Objectif: Mettez à jour le passage du texte sur le savoir statutaire qui commence par « On observe aujourd’hui » et se poursuit jusqu’à « de sa richesse. », en y remplaçant « discrète » par « feutrée ».

Lire pour se distinguer : le retour du savoir statutaire
À l’heure où le monde scroll, swipe, et like et zappe, une partie de la population choisit de faire l’inverse. Elle ralentit. Elle lit. Elle accumule non pas des followers, mais des pages. Et ce n’est pas un hasard.
On observe aujourd’hui une nouvelle hiérarchie du luxe. Tandis que celleux que l’on appelle communément les « nouveaux riches » investissent dans des objets bruyants – baskets ultra limitées, yachts étincelants, stories en jet – une autre élite, plus discrète, revendique la culture comme marqueur de sa richesse.
Après notre vidéo sur les riches et la déconnexion, Vincent Grégoire, directeur du pôle Consumer Trends & Insights de NellyRodi, décrypte ce nouveau capital tout aussi immatériel mais infiniment plus statutaire : le savoir.

Lignes enregistrées:

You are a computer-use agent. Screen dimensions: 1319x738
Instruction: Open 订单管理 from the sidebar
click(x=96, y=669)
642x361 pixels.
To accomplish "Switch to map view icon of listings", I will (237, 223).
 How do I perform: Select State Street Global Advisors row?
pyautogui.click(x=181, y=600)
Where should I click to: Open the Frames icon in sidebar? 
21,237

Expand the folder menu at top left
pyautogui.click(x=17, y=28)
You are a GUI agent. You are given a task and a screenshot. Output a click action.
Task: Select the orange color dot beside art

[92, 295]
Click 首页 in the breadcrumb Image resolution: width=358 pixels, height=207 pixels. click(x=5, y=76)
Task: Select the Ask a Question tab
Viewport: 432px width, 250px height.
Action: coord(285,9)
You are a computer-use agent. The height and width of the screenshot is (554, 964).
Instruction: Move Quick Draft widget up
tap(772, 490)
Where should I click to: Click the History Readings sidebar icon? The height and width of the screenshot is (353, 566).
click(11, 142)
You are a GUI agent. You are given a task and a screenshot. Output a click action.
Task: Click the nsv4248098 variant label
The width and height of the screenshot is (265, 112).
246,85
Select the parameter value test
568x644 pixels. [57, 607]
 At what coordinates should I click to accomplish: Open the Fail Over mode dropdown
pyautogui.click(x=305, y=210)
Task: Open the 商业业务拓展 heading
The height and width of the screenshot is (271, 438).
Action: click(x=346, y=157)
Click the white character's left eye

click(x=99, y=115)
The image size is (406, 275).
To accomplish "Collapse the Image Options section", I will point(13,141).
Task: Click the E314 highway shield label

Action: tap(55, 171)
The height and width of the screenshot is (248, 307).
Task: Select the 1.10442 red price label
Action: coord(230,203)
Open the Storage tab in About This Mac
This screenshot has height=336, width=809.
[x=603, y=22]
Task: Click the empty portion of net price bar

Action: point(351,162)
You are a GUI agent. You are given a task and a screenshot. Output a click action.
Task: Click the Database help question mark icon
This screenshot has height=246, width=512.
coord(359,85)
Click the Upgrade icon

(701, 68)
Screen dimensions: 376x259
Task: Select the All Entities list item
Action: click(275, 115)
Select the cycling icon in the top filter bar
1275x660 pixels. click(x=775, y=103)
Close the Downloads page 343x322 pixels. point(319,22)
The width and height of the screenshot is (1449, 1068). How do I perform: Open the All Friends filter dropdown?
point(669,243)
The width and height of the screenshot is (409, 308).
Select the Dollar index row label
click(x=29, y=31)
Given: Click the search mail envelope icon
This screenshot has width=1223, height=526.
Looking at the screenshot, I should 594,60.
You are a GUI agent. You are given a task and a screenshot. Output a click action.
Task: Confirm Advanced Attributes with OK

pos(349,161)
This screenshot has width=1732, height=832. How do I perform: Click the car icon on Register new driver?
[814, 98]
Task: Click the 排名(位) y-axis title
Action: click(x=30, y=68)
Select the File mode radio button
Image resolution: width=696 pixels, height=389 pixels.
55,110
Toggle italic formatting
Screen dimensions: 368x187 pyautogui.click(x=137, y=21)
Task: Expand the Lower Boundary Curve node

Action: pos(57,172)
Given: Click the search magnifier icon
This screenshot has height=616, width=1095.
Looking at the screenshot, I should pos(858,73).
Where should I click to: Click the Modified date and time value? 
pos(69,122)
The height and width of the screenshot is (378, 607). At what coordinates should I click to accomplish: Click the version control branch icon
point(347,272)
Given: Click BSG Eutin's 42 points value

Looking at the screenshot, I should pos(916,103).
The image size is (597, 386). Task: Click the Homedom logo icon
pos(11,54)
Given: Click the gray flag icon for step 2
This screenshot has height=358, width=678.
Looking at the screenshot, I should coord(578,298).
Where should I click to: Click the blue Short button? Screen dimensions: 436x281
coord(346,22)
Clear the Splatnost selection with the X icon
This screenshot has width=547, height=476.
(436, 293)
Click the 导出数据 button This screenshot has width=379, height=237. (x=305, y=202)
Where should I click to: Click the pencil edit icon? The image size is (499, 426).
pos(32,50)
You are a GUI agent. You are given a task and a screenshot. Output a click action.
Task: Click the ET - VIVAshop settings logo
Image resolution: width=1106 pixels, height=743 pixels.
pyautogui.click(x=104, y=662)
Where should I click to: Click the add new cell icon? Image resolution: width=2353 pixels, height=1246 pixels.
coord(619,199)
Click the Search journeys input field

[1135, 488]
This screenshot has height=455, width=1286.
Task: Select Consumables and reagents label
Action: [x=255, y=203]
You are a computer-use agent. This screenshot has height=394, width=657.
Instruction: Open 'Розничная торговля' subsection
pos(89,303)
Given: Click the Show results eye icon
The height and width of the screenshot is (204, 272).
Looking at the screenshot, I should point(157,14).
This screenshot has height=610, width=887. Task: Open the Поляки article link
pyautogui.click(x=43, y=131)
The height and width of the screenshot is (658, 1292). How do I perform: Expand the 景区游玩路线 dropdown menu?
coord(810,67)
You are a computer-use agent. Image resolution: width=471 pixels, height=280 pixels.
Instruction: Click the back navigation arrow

Solution ci-dessous:
On observe aujourd’hui une nouvelle hiérarchie du luxe. Tandis que celleux que l’on appelle communément les « nouveaux riches » investissent dans des objets bruyants – baskets ultra limitées, yachts étincelants, stories en jet – une autre élite, plus feutrée, revendique la culture comme marqueur de sa richesse.